(May 4) The Produce for Better Health Foundation executive committee has provided guidance for future cross-branding possibilities.

The direction, from PBH president Elizabeth Pivonka, was given in the wake of objections by some board members over the group’s decision in late April to pull back from what was in March called a strategic alliance between PBH and Imagination Farms, the Indianapolis-based licenser of Disney-branded fruits and vegetables.

The agreement would have allowed the use of Disney characters on the PBH Web site. PBH later withdrew from the agreement when some board members said the characters shouldn’t be used on the Web site if all marketers didn’t have access to the characters in their marketing efforts.

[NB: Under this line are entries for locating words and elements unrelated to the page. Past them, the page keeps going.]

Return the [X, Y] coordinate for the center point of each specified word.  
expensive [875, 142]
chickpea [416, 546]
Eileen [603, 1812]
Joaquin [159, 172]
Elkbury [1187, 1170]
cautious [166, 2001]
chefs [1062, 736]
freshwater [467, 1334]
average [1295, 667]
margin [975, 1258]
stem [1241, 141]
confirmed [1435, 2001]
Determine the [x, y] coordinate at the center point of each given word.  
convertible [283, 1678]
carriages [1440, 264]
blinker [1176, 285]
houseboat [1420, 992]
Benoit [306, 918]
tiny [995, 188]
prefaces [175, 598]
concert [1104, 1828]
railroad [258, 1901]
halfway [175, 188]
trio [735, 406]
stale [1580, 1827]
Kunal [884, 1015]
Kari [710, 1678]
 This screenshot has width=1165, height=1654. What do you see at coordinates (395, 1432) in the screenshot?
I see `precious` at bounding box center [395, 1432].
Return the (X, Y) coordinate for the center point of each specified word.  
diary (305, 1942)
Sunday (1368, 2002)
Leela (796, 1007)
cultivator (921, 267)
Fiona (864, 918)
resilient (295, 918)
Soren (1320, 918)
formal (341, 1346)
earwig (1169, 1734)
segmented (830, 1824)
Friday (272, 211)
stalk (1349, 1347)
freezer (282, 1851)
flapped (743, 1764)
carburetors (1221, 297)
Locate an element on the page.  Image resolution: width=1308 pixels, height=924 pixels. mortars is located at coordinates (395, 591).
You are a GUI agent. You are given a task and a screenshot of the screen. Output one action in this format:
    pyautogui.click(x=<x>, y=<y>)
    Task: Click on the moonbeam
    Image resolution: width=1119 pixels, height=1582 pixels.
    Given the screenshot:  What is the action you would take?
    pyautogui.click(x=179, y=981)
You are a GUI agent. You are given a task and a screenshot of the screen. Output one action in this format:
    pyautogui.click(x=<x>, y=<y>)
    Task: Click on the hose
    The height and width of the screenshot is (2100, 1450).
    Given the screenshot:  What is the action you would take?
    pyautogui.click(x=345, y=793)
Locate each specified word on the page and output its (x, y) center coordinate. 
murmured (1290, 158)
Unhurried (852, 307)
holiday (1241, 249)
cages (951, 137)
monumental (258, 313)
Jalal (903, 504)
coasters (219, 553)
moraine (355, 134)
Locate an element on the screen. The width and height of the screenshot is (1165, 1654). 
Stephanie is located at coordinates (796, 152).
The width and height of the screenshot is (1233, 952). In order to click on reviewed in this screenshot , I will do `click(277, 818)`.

The new policy, as approved by the PBH executive committee May 1, reads:

“PBH will continue to aggressively encourage industry members and others to use the Fruits & Veggies — More Matters brand logo and messages in their marketing efforts following PBH approval (as agreed upon in the Fruits & Veggies — More Matters brand licensing agreement.) PBH will not use brand images (e.g. logos, characters) of other food or marketing entities exclusively aligned with individual food companies in PBH materials (e.g. printed materials, websites, etc) if use of the brand precludes any PBH licensee in good standing from benefiting through the marketing of said brand. Use of said brand in PBH materials to show that the company has provided a contribution to support PBH activities (e.g. in-kind, cash, sponsorship, or advertisement) is acceptable. When the situation is not clear-cut or obvious, it will be brought to the executive committee for review. When confidentiality is a high priority, PBH officers may review the situation first to determine if it should be brought to the full executive committee.”

Pivonka noted that the guidance prevents an unfair competitive advantage to some at the expense of others, while still allowing for collaborations that benefit our collective effort to increase fruit and vegetable consumption.